Talking to Your Kids

When you explain this to your children, don't say, "AI is dangerous."

Instead, say: "AI is a powerful tool, but it has a memory. And that memory isn't yours."

Tell them: "Some AI tools learn from everything you say. Others, like the ones we use, are built so the company can't see your chats at all. They learn from public information, not from our private information. That's how we keep our data ours."

Why This Matters Now

AI is evolving at an exponential rate. Soon, AI agents will be able to book appointments, make purchases, and interact with schools on your behalf. If you don't set boundaries now, the boundaries will be set for you.
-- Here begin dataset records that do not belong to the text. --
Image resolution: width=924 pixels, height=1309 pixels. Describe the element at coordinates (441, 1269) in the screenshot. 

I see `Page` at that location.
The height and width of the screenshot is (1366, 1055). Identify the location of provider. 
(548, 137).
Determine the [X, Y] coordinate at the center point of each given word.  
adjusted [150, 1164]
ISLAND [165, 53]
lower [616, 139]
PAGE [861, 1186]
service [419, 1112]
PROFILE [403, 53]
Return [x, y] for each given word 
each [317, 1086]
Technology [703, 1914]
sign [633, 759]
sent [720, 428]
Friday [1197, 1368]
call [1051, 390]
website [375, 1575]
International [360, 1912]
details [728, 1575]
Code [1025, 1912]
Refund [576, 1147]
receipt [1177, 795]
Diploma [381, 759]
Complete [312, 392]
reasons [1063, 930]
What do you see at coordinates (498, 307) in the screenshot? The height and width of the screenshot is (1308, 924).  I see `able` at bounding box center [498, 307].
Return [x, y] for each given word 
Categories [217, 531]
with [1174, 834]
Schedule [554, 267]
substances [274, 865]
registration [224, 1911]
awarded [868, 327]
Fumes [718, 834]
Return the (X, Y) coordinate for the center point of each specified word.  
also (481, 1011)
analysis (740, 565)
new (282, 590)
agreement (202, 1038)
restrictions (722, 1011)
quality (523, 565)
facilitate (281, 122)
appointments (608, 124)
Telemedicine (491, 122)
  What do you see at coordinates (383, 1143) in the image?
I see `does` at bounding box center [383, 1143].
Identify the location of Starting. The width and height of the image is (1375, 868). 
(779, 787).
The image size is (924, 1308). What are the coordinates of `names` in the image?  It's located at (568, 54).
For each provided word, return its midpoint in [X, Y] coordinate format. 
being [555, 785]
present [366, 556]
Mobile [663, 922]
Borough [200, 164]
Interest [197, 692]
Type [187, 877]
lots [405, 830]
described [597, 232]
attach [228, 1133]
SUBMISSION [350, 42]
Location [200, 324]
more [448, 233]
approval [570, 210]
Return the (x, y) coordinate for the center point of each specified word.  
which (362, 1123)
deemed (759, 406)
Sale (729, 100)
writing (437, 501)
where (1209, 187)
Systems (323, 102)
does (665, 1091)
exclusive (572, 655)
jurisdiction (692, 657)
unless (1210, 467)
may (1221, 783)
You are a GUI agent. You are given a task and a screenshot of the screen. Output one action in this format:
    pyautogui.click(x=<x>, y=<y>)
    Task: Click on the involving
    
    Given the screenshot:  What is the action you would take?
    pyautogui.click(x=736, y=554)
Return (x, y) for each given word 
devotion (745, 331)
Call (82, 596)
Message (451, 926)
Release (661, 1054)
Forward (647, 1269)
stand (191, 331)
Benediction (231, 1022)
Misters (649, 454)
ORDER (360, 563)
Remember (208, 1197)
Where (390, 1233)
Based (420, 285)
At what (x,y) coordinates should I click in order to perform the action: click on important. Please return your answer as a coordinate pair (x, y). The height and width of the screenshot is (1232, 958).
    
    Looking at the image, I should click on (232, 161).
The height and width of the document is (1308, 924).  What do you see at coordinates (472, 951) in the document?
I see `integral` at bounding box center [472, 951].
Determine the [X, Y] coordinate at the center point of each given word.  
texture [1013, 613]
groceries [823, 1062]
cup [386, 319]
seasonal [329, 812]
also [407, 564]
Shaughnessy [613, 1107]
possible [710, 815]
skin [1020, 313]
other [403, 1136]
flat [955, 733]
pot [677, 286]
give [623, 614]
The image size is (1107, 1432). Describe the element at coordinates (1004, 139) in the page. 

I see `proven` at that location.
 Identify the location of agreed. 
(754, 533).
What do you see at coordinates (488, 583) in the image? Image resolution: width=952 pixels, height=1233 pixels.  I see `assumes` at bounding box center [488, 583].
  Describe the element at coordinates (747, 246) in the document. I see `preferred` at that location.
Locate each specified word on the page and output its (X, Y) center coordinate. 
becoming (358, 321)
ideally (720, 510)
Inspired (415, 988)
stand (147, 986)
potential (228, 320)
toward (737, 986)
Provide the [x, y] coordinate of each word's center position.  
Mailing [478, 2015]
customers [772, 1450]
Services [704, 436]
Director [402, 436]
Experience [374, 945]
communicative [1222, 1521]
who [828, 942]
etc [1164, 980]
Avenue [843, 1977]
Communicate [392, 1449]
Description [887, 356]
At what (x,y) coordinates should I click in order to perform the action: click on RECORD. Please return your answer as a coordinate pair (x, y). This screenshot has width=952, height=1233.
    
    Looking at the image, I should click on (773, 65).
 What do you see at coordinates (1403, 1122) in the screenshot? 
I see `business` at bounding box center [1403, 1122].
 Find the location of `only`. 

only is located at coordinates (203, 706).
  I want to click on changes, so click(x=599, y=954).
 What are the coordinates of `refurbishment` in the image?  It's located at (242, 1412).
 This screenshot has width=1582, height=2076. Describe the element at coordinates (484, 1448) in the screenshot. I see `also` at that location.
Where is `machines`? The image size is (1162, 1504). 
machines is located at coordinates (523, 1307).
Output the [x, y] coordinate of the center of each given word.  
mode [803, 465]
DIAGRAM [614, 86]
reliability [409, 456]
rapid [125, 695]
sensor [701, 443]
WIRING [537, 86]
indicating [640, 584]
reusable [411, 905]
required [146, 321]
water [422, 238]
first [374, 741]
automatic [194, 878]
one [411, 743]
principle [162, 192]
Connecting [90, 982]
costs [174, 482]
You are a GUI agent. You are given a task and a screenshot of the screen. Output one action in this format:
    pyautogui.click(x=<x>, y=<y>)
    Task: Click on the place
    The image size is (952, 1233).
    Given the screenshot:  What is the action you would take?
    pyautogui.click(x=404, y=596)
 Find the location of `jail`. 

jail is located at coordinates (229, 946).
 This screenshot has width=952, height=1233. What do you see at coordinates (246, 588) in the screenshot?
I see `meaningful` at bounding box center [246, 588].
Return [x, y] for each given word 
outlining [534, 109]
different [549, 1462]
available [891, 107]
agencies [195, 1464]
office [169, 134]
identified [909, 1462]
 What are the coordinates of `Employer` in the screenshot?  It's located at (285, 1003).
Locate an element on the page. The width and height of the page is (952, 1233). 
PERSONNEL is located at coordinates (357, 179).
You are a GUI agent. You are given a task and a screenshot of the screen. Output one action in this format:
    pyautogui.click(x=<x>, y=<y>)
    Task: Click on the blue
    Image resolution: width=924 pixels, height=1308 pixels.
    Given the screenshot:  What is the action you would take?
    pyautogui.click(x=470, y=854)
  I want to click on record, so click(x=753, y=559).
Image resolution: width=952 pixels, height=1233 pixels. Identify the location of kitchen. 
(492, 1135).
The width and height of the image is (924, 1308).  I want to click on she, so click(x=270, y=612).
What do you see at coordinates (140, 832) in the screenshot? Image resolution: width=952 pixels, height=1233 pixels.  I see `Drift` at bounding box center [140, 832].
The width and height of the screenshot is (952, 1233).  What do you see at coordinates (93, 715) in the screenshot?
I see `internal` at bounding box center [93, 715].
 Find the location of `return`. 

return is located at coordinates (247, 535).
The companies building these tools are optimizing for engagement and data collection. They're not optimizing for your child's privacy or well-being. You're the only one who can do that.

You don't need to be an AI expert. You just need to be aware. Tonight, check your settings on the AI tools you use. Turn off "Chat History" or "Training" if possible. Ask your child: "Have you ever talked to a robot? What did you tell it?" And set the rule: no names, no schools, no secrets. Don't fear the technology and remember you can choose how to interact with it.